# Bad Haircut Hall of Fame



## FunkyPuppy (Jan 27, 2011)

I've heard many groomers protest against groomer bashing, but as a groomer, I kind of secretly love to see other people's mistakes. It is a very valuable lesson that usually could have been avoided by in depth communication between the owner and groomer. I've been searching the forum for all of the threads of inexcuseable messups, but thought it would be easier to make a thread for it.

Please post photos of your poodle's Worst Haircuts and the instructions you gave the groomer. "Mommy Do's" welcome! Please no mention of business names, I'm not looking for bashing, just photos for a What Not To Wear: Poodle Edition sort of thing.


----------



## Fluffyspoos (Aug 11, 2009)

This was Vienna on the first day I got her.. I am not a fan of the dutch clip..









I groomed her the day after









And this is her now









I got her last August. Being a groomer, I only had to fix someone else's mistakes to what I wanted.


----------



## FunkyPuppy (Jan 27, 2011)

Wow... you seriously beautified her! She's simply stunning!


----------



## Spencer (Oct 7, 2009)

The worst haircut my dog has had was from me  Though he has had sub-par cuts from groomers... miiine was the worst!


----------



## Fluffyspoos (Aug 11, 2009)

Thank you! We've had a lot of coat growing through the months. Look at her non existant neck hair in the older pics rofl


----------



## FunkyPuppy (Jan 27, 2011)

Spencer said:


> The worst haircut my dog has had was from me  Though he has had sub-par cuts from groomers... miiine was the worst!


Pics! Pics! Pics!

Ill post the worst mommy do I ever did... humiliating, because I KNEW better... it was when I turned my poor, unsuspecting maltese into a tiger. Ugh, I got clipper happy and shaved his stripes. He looked like a deranged bumblebee.


----------



## CelticKitti (Jul 1, 2010)

I had an equipment malfunction cutting Kodi into an HCC pattern... he had a big chunk shaved out of one side of his hip/butt with no hope of finishing the other side. The picture is on my phone. I'm not sure how to get it uploaded on here. 

He walked around like that for a few days until I got down to a friend’s to use their clippers to finish him up. He seemed to know there was hair missing back there too!


----------



## Spencer (Oct 7, 2009)

FunkyPuppy said:


> Pics! Pics! Pics!
> 
> Ill post the worst mommy do I ever did... humiliating, because I KNEW better... it was when I turned my poor, unsuspecting maltese into a tiger. Ugh, I got clipper happy and shaved his stripes. He looked like a deranged bumblebee.


Ahahahahaha! 

Tate looked kind of like a little gremlin with a hack job. I got scissor happy. And then there's the time I bought clippers and shaved chunks out and even cut my poor guy (...there was a lot of blood... not gonna lie... I was worried!)

I've gotten much better, thankfully. And my little dude looks pretty decent most of the time, if I do say so myself!


----------



## LEUllman (Feb 1, 2010)

Hey Funky, I think you're going to find that everyone's hard drives mysteriously crashed just after that embarrasingly bad groom, losing all the pics. Darn it!


----------

DATA SECTION
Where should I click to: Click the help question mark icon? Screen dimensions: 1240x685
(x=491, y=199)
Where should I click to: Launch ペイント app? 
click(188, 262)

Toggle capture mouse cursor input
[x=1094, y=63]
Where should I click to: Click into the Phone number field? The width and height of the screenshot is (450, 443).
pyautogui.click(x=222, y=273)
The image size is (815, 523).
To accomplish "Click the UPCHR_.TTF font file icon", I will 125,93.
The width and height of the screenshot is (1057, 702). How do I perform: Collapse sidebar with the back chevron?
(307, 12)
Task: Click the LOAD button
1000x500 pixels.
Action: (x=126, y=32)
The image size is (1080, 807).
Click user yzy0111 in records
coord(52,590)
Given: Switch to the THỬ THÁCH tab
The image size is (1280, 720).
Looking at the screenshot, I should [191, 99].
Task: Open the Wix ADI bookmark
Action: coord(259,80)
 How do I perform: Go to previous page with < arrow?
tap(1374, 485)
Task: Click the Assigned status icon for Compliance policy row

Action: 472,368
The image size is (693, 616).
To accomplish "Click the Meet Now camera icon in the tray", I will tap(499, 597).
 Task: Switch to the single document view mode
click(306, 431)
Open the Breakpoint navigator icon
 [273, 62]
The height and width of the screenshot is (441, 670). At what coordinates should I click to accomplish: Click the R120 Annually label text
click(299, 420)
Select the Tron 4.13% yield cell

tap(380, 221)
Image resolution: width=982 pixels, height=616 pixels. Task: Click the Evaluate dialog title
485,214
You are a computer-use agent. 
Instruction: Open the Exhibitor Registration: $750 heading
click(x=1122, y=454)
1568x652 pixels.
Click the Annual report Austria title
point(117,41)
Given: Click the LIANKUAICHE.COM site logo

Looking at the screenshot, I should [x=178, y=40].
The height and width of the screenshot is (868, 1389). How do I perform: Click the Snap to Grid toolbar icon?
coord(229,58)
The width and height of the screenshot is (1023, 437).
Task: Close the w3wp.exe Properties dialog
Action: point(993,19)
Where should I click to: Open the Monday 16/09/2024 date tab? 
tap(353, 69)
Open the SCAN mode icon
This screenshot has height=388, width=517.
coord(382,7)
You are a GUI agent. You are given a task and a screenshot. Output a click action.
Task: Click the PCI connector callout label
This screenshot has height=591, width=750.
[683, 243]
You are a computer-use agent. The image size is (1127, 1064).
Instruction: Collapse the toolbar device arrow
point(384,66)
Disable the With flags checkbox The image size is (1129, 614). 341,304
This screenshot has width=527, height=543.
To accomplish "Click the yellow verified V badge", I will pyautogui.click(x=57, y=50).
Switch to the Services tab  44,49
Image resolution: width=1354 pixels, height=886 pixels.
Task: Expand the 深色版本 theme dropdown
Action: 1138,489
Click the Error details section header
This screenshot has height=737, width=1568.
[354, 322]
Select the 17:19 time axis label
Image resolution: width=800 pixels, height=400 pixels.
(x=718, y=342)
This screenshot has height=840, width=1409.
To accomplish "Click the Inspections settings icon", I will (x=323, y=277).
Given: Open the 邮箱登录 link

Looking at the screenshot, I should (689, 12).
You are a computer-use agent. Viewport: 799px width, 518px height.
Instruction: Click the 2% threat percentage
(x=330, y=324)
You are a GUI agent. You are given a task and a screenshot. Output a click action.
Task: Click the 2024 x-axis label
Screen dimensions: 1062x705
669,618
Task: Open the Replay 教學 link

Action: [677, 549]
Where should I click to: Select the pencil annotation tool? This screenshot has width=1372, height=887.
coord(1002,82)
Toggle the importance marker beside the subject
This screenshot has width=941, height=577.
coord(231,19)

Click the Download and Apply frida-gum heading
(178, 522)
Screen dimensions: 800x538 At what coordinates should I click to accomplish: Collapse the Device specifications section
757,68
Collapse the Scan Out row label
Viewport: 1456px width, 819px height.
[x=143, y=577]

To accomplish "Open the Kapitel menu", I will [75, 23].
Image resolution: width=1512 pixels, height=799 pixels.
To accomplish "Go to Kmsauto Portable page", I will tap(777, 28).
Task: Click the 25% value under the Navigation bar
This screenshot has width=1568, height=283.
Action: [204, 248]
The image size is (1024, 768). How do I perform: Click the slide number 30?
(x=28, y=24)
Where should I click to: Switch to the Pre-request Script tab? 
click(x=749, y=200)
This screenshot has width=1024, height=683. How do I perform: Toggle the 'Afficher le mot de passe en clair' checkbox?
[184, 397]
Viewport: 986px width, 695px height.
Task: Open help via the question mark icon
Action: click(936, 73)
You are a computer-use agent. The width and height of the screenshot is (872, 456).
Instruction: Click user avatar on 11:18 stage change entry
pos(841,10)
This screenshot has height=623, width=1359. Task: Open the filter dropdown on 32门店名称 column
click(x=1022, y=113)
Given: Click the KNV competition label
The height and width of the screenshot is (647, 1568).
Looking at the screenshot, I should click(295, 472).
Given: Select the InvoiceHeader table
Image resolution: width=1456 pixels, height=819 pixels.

SET TASKS
[1] Could you retype the Bad Haircut Hall of Fame thread word for word, starting at "I've heard many" and ending at "sort of thing."?
[2] In the Bad Haircut Hall of Fame thread, what did FunkyPuppy say the maltese looked like after the stripes were shaved?
[3] Does each statement agree with the Bad Haircut Hall of Fame thread? Answer yes or no for each, quoting the deciding words. (a) Fluffyspoos does not like the dutch clip. (b) CelticKitti uploaded the picture of Kodi to the thread. (c) Spencer says the dog's worst haircut came from a groomer.

WRITTEN RESPONSES
[1]
I've heard many groomers protest against groomer bashing, but as a groomer, I kind of secretly love to see other people's mistakes. It is a very valuable lesson that usually could have been avoided by in depth communication between the owner and groomer. I've been searching the forum for all of the threads of inexcuseable messups, but thought it would be easier to make a thread for it.

Please post photos of your poodle's Worst Haircuts and the instructions you gave the groomer. "Mommy Do's" welcome! Please no mention of business names, I'm not looking for bashing, just photos for a What Not To Wear: Poodle Edition sort of thing.

[2] He looked like a deranged bumblebee.

[3]
(a) Yes: "I am not a fan of the dutch clip"
(b) No: "The picture is on my phone. I'm not sure how to get it uploaded on here."
(c) No: "The worst haircut my dog has had was from me"